*** The data ***

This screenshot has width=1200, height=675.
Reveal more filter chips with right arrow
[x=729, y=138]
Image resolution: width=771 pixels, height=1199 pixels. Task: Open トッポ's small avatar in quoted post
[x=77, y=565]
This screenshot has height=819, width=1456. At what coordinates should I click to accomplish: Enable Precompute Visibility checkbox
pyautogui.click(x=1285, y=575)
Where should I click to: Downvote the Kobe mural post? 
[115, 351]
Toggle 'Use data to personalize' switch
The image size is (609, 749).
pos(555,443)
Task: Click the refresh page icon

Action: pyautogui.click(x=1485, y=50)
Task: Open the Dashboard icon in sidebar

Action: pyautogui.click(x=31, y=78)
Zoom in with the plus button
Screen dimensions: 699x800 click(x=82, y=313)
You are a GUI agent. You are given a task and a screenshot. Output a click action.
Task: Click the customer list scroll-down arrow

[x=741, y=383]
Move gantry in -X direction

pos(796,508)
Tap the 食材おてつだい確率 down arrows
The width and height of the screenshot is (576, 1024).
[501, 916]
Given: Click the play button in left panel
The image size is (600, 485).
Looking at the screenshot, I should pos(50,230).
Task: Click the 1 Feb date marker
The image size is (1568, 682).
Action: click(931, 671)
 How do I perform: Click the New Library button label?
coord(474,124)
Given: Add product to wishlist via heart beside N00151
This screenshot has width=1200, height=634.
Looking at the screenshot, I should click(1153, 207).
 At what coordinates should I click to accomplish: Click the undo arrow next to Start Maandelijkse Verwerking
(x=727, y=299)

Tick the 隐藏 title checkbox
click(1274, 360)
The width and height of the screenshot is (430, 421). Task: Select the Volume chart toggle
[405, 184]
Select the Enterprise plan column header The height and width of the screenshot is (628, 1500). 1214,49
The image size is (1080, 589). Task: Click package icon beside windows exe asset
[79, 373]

*** End of The data ***

What is expected: Take the line that contains "The image size is (1568, 682)." and every line after it to the end of the entries above, and reproduce them exactly.

Expected answer:
The image size is (1568, 682).
Action: click(931, 671)
 How do I perform: Click the New Library button label?
coord(474,124)
Given: Add product to wishlist via heart beside N00151
This screenshot has width=1200, height=634.
Looking at the screenshot, I should click(1153, 207).
 At what coordinates should I click to accomplish: Click the undo arrow next to Start Maandelijkse Verwerking
(x=727, y=299)

Tick the 隐藏 title checkbox
click(1274, 360)
The width and height of the screenshot is (430, 421). Task: Select the Volume chart toggle
[405, 184]
Select the Enterprise plan column header The height and width of the screenshot is (628, 1500). 1214,49
The image size is (1080, 589). Task: Click package icon beside windows exe asset
[79, 373]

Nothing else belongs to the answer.